Giveaway of the medium ceiling: drinks cost at least $4, the chicks have all their teeth.
The High Ceiling With Ornate Awning
This kind of club hosts music events on a regular basis, but isn't necessarily a watering hole when not booked. You've seen some big names play there along with the up-and-coming local groups. There is a professional sound system permanently set up and even a bit of a backstage area.
New band: Provided you are touring and making some fans outside of your hometown, you can consider yourself a 'minor' rock star. Backstage you are juggling record deals (if you don't have one already) and free beers. You also probably have more than one girlfriend at this point if you are a guy, but don't worry, we won't tell anyone.
Old band: you still have enough draw to make music your bread and butter provided you supplement it with your day job at Guitar Center.
Giveaways: balconies, real security guards, stickers or laminates to get access anywhere.
The Stadium Ceiling
If you look up and see floodlights, basketball nets, or a jumbo-tron tucked into the ceiling (and aren't in the audience) you are probably in a stadium, which means that you have officially made it! You charge a few hundred bones per ticket. Your merchandise is gay, but people buy it. You can request things in your rider your audience doesn't even have the imagination to think up. Bravo!
Giveaway: you flew to your gig in your personal jet, your rider includes things like oriental rugs and goat cheese pizza.
No Ceiling
This one is both the ultimate and the worst. If you are playing an outdoor amphitheater (and you're the one headlining) consider yourself on level with or a little below the stadium guys. You charge a lot, but you put on a 'show', nonetheless. You too, have made it.

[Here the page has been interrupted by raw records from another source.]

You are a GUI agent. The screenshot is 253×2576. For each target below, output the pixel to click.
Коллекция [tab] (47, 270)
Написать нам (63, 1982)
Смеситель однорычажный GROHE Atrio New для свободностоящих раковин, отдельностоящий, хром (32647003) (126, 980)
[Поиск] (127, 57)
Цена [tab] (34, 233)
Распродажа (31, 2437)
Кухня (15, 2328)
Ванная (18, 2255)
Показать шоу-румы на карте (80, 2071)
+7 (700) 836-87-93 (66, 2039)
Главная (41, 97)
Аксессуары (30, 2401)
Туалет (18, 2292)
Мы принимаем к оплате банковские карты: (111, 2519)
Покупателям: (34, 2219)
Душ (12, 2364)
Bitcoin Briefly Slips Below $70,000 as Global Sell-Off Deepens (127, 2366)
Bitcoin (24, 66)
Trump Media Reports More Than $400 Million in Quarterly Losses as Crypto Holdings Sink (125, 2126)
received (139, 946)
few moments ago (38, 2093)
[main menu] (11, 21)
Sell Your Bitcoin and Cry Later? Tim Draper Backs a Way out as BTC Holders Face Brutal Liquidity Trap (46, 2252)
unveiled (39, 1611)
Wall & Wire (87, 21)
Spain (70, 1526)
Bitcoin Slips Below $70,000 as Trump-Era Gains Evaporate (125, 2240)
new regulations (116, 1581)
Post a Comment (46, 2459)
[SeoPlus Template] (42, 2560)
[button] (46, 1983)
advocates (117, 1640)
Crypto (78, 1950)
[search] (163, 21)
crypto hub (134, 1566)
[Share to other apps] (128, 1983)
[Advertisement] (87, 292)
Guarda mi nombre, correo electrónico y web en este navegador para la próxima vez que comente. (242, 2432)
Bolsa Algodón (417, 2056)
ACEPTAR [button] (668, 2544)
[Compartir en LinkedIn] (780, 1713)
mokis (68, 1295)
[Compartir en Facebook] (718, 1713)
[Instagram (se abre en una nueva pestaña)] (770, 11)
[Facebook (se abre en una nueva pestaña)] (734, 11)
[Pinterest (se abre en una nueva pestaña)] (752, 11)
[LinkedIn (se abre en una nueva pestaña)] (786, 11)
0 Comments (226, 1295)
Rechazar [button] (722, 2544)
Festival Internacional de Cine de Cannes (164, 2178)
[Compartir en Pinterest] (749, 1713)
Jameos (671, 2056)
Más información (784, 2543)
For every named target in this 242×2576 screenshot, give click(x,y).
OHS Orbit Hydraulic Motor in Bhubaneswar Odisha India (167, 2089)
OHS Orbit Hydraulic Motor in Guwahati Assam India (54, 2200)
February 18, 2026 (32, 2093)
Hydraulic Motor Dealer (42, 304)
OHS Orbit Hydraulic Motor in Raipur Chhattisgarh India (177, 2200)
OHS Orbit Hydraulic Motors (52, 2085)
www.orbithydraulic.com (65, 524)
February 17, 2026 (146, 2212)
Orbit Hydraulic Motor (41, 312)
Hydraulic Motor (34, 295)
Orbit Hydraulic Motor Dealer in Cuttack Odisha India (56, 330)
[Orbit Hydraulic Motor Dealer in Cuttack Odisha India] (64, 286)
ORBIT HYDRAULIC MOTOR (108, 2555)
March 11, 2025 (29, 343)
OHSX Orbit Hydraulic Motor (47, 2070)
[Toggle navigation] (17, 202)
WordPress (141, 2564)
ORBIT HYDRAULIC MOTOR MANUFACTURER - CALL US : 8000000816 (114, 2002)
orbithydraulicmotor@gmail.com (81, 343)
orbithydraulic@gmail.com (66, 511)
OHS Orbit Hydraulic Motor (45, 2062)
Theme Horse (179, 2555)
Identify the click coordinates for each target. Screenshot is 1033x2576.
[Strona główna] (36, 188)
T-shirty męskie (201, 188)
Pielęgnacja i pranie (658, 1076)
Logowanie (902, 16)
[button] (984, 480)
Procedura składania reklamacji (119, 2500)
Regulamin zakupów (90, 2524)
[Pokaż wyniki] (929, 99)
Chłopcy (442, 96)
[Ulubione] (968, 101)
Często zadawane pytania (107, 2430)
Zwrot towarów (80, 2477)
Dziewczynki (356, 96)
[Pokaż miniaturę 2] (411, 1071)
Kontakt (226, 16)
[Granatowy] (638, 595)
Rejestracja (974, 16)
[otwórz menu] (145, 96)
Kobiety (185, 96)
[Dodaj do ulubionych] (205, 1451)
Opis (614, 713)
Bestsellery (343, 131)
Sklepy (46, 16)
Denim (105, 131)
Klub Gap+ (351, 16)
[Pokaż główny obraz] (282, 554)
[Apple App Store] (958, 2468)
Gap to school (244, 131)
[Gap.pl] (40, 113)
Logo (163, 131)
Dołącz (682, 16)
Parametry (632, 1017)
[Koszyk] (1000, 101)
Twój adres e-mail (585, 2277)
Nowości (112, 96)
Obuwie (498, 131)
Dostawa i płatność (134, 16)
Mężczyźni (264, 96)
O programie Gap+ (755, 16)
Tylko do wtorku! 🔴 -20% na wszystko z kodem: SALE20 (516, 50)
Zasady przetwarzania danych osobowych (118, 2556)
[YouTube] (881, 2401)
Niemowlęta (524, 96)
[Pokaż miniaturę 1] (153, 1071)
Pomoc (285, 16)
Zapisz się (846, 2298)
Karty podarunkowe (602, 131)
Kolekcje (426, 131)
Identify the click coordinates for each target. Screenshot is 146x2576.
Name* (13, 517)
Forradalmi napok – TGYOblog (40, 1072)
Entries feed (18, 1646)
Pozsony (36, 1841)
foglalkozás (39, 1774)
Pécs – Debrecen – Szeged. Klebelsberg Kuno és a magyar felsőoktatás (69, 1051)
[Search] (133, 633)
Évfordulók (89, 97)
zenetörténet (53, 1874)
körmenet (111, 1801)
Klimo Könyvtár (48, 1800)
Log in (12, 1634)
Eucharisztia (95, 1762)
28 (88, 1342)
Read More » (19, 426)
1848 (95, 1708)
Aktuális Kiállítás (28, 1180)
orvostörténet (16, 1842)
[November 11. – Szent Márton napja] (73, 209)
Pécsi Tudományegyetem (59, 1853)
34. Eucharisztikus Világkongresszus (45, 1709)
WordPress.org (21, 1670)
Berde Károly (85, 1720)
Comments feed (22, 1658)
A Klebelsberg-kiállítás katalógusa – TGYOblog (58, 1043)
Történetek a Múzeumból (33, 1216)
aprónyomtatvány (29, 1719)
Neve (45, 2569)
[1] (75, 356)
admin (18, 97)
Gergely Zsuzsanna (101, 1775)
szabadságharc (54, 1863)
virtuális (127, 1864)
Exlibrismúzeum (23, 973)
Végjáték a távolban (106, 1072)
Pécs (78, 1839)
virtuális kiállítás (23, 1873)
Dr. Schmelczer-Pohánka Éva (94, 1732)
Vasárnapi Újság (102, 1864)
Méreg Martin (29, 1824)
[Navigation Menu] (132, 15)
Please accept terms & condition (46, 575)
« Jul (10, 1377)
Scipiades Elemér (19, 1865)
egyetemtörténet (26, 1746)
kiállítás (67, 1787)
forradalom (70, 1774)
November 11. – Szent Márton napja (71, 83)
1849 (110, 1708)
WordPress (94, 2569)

On the other hand, if this is a local festival, block party, or carnival, you shouldn't have even wasted your time reading this, you fucking loser.
Giveaways: sound is elaborate, but still sucks.
Alternate giveaway: You are paid in stuffed animals and elephant ears.
Of course there are many gradients of ceilings in between - including the overrated Foreign Ceiling - but your band should be able to figure out it's true assessment of stardom as long as you don't leave the task up to the bass player.
As always, whether you are playing gigs on league night or chilling on the tour bus, success depends on your efforts, your talent, and fucking a lot of people.
But never underestimate the power of a good ceiling!